Is the Invariant interval S between the singularity and the present, the same for any point in space in an FLRW universe?

Question

I've mostly been considering the closed FLRW universe in this. It seems that any point on the FLRW universe at a given cosmological time would have the same invariant interval between it and the singularity. Is that right?

From another perspective (on the three sphere), One can claim that, via spherical symmetry, the interval should be the same between the origin (singularity) and any point on the three sphere.

PS. apologies for the lack of math, I'm tired.
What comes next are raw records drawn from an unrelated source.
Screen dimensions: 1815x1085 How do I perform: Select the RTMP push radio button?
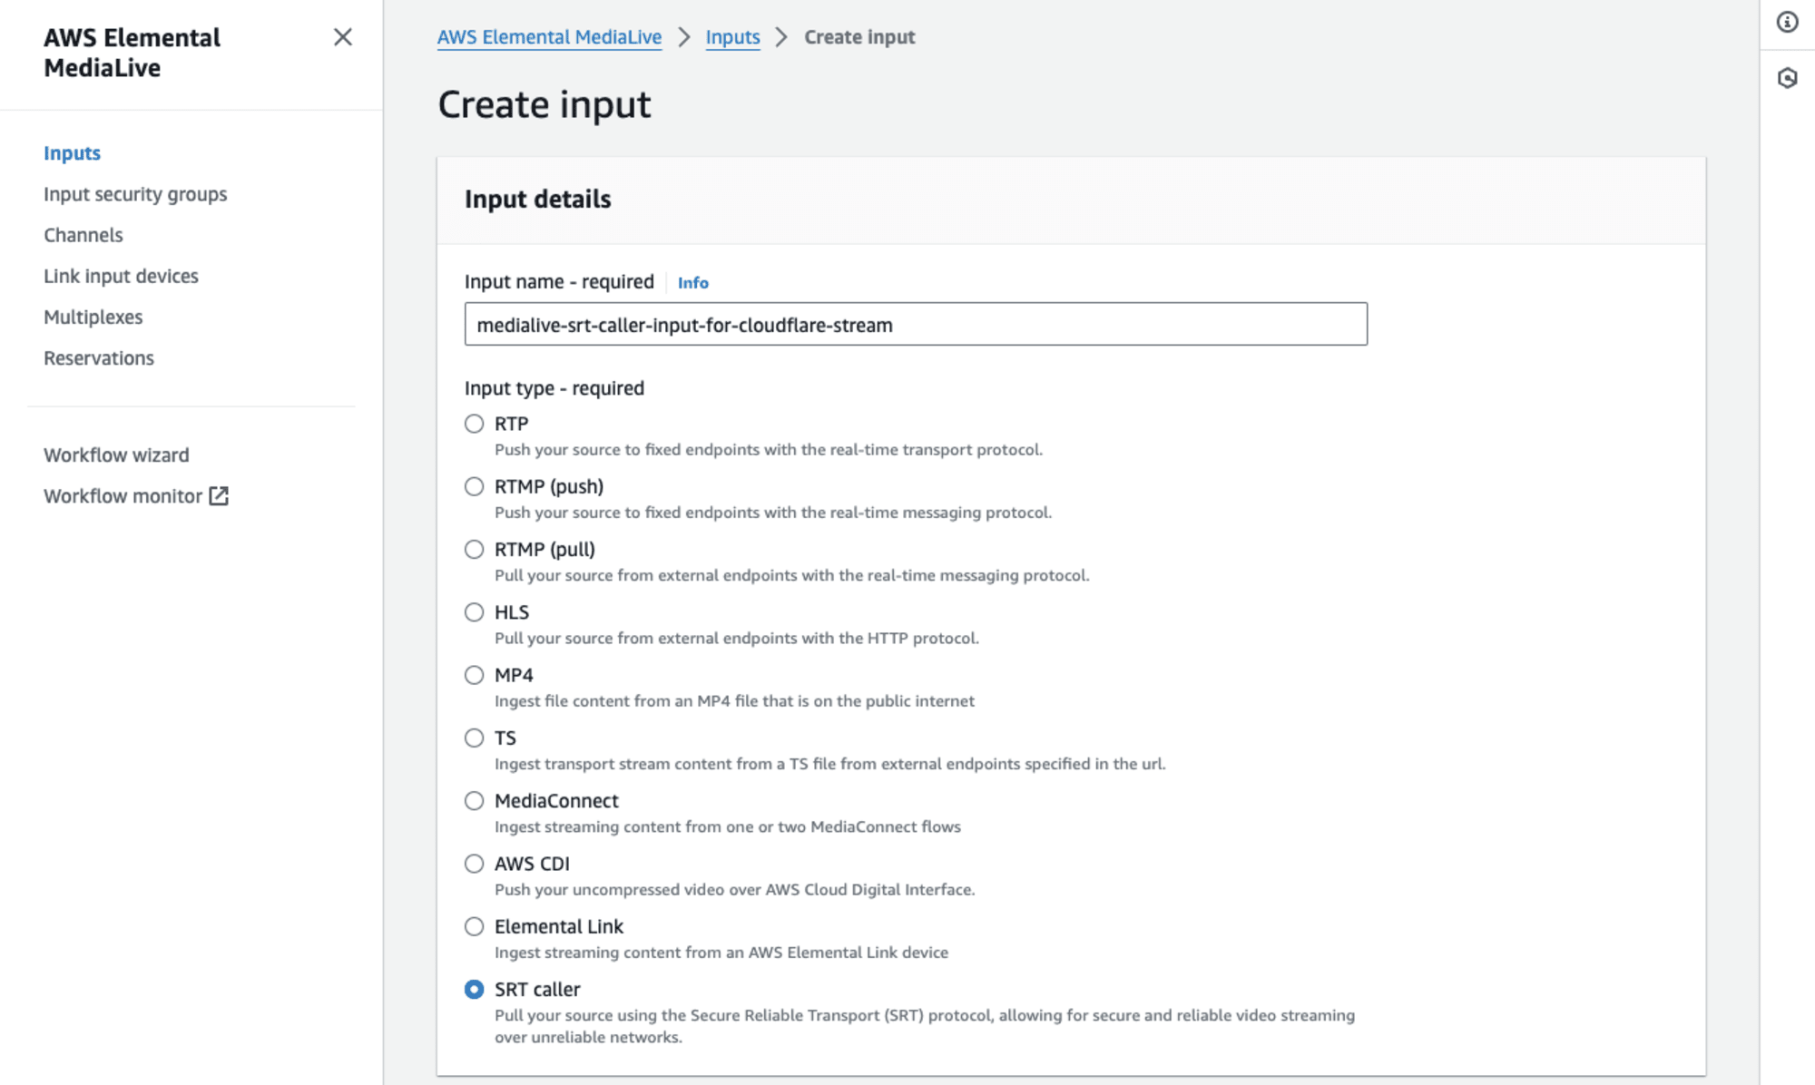point(474,487)
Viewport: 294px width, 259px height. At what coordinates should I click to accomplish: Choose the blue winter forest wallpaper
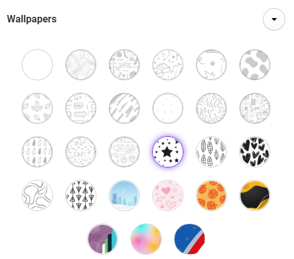(x=124, y=195)
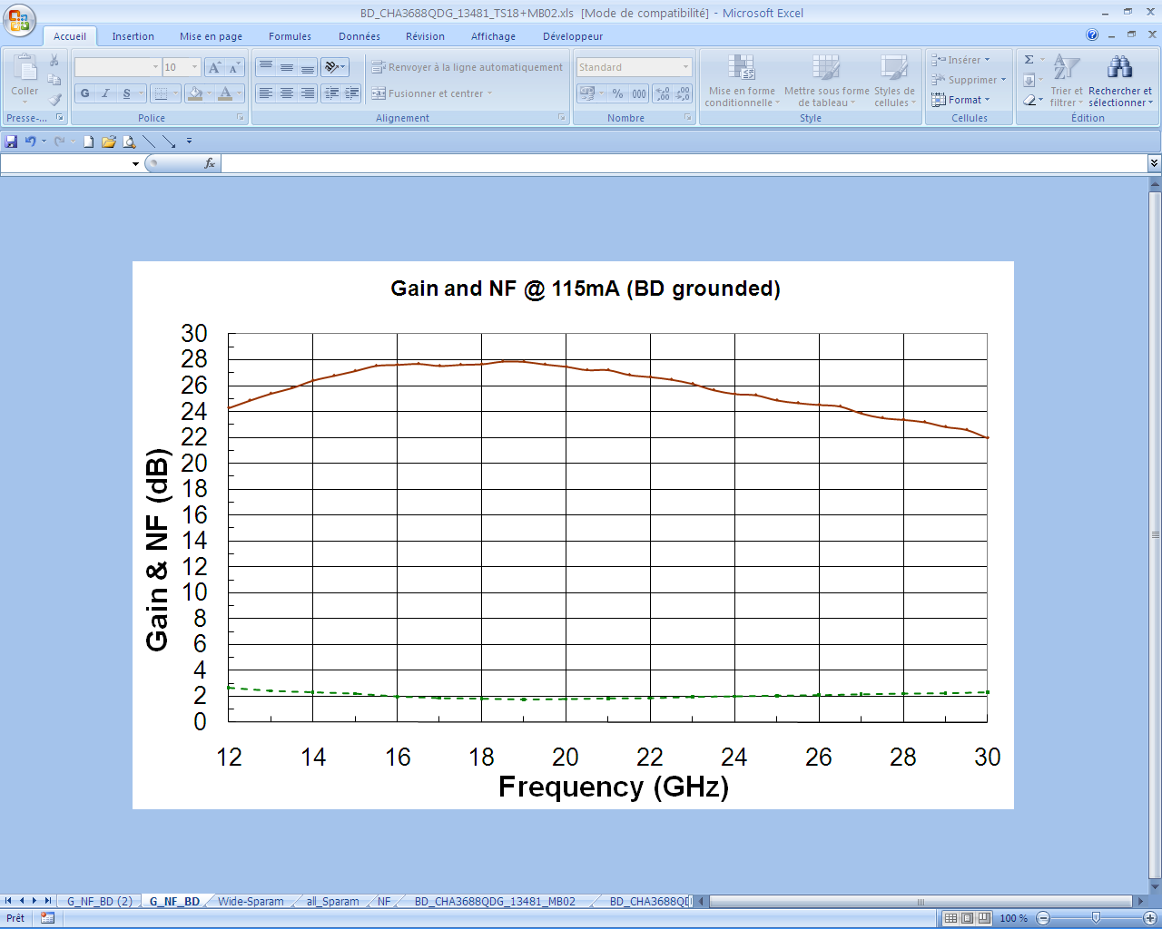Click the Rechercher et sélectionner binoculars icon

1119,68
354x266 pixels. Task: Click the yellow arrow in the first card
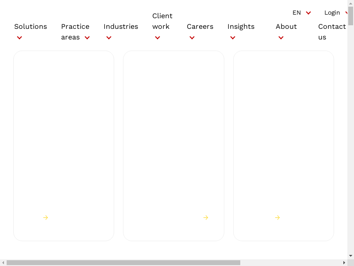(x=46, y=217)
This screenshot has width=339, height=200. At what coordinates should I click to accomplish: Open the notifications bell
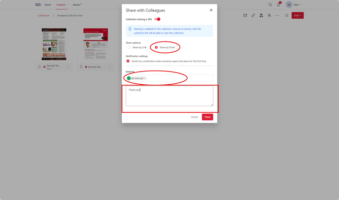[x=278, y=5]
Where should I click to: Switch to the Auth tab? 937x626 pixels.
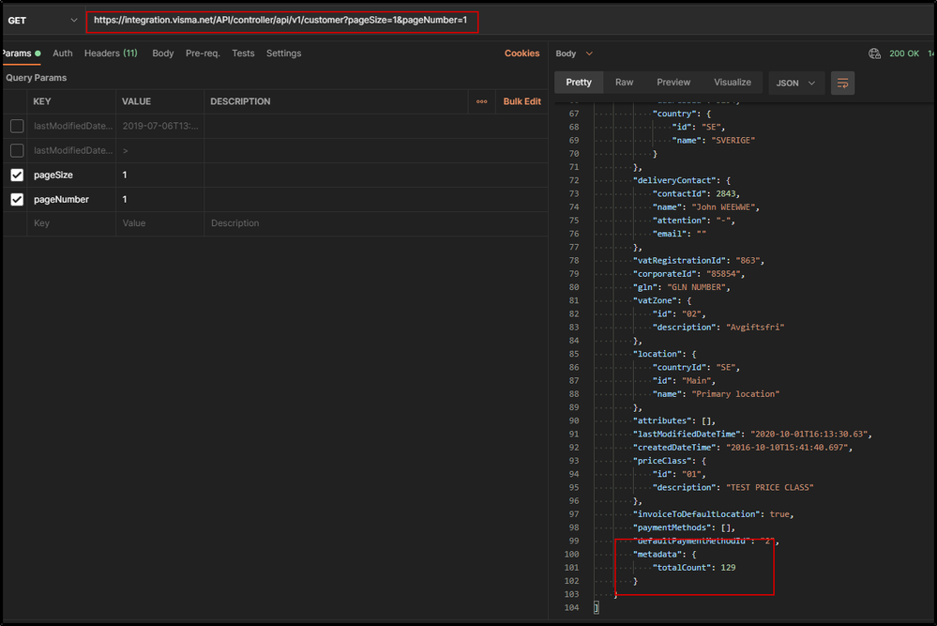[63, 53]
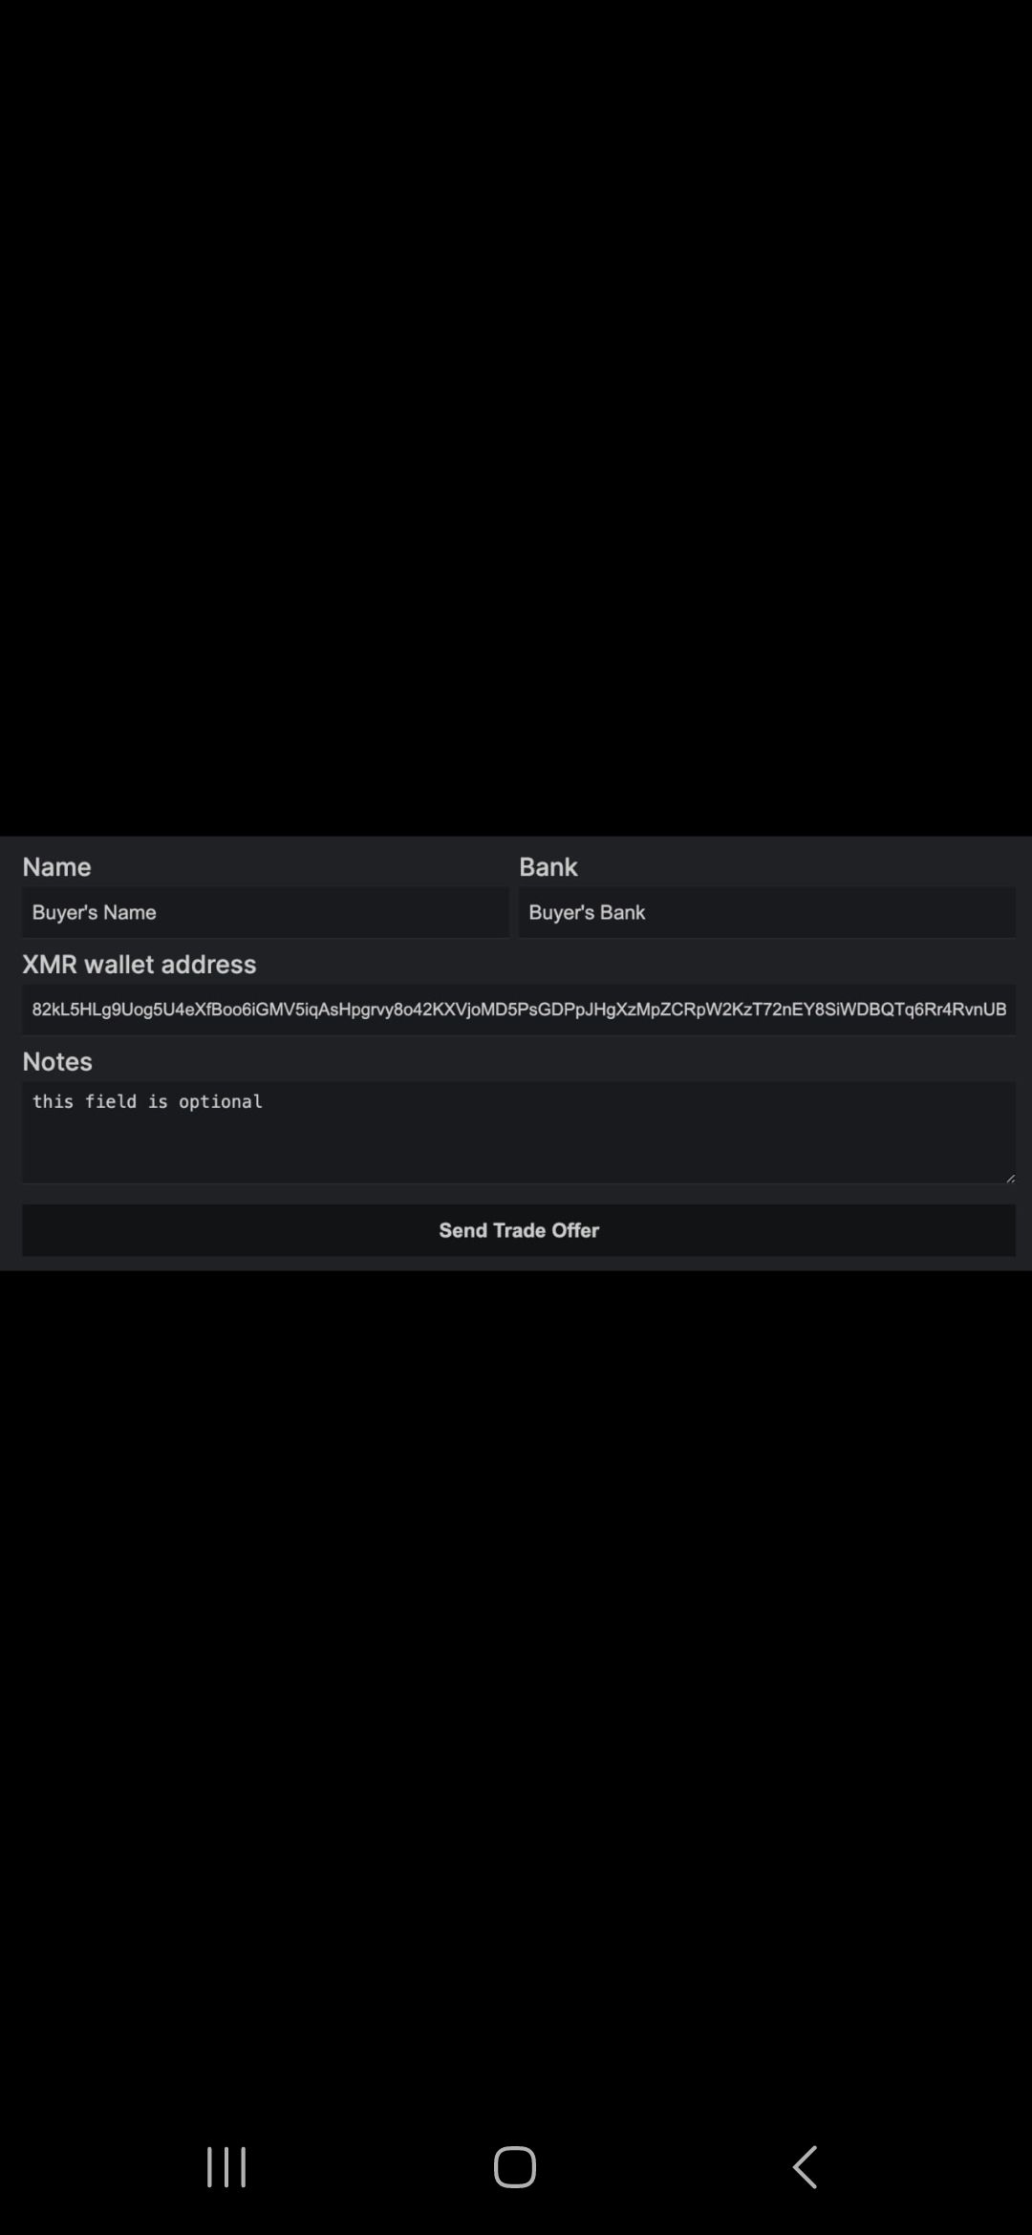The width and height of the screenshot is (1032, 2235).
Task: Click the empty black area above the form
Action: 516,418
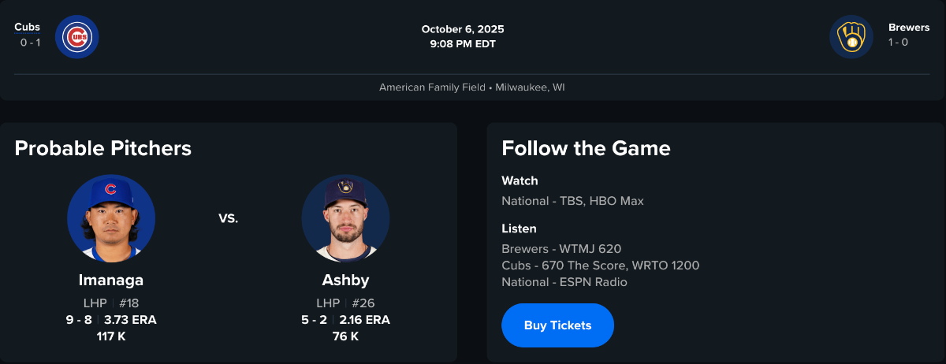The height and width of the screenshot is (364, 946).
Task: Click the October 6, 2025 game date
Action: point(463,29)
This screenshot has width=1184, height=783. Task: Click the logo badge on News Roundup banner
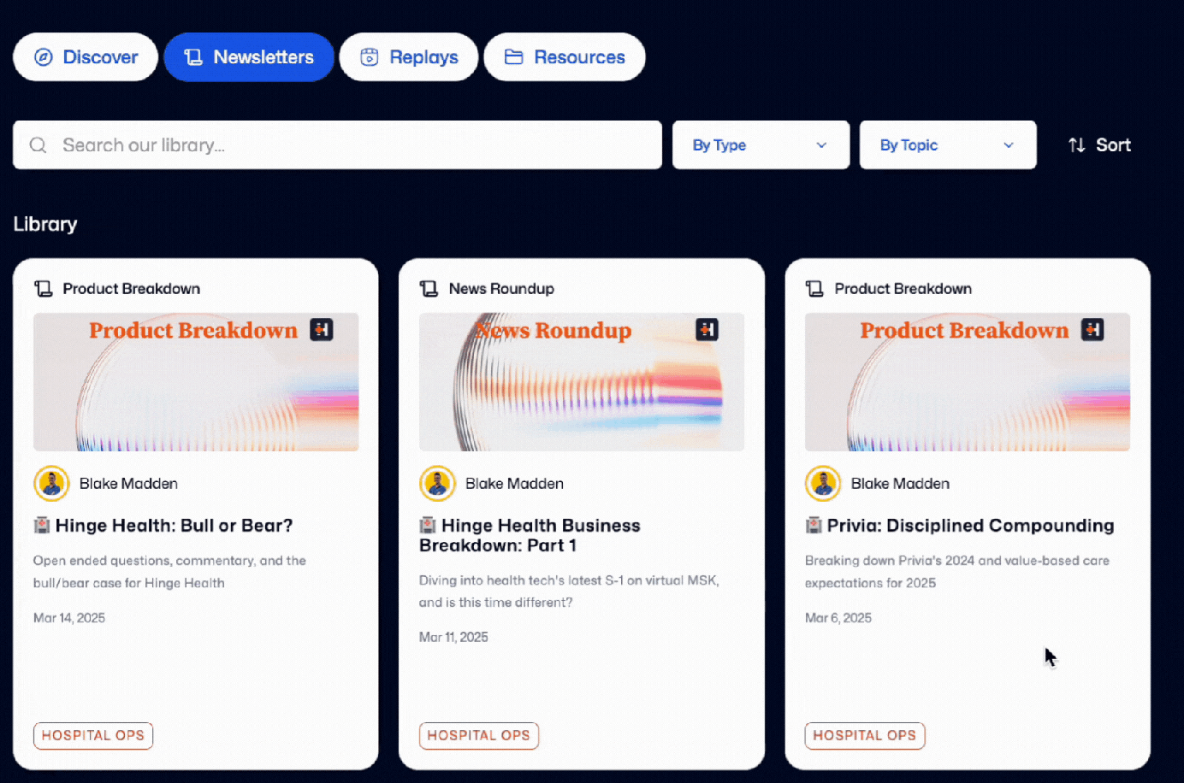click(x=707, y=330)
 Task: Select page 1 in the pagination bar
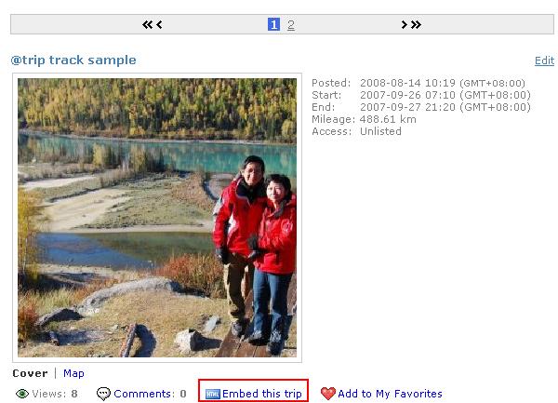(x=273, y=24)
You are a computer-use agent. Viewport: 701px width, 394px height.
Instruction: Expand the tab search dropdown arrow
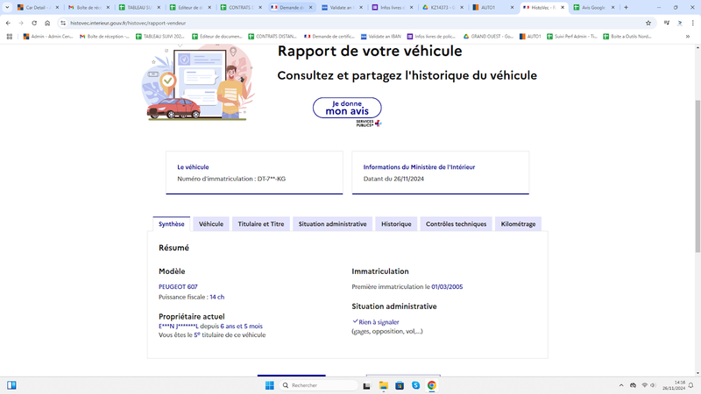7,7
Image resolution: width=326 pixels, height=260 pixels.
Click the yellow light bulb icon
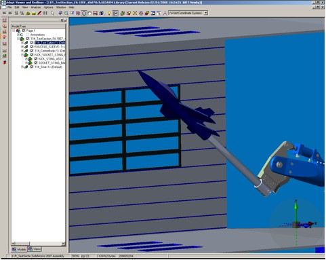click(x=109, y=14)
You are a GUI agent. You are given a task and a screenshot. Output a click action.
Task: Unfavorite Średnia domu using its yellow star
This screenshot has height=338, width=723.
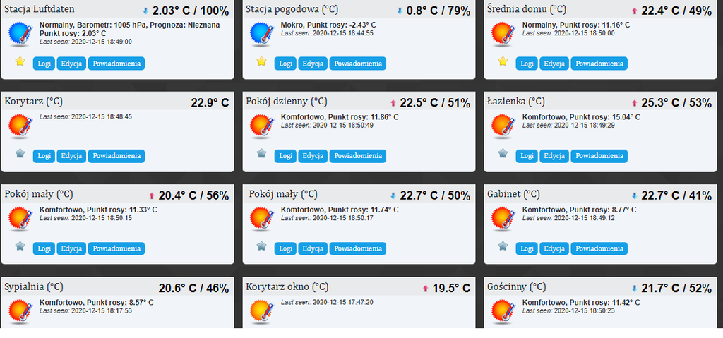click(503, 61)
EDIT: Here's a general argument regarding this: The invariant interval is defined as:

$$\mid ds\mid=\sqrt{g_{\mu\nu}dx^{\mu}dx^{\nu}}$$

Because it is a scalar it may be written as an exact differential form:

$$ds=\frac{\partial s}{\partial x_{\mu}}dx_{\mu}$$

Where summation over $\mu$ is implied. Note that $\frac{\partial s}{\partial x_{\mu}}$ can be identified with the metric:

$$\mid ds\mid=\sqrt{\frac{\partial s}{\partial x^{\mu}}\frac{\partial s}{\partial x^{\nu}}dx^{\mu}dx^{\nu}}$$

The second equation can also be written as:

$$ds=\overrightarrow{\nabla}s\cdot d\overrightarrow{r}$$

Integrating now over some arbitrary interval:

$$S=\intop_{a}^{b}\overrightarrow{\nabla}s\cdot d\overrightarrow{r}$$

Via the fundamental theorem of calculus, it is clear that the interval is independent of the path taken between the points $\{a,b\}$. I don't see how this is wrong (although once again I'm admittedly tired).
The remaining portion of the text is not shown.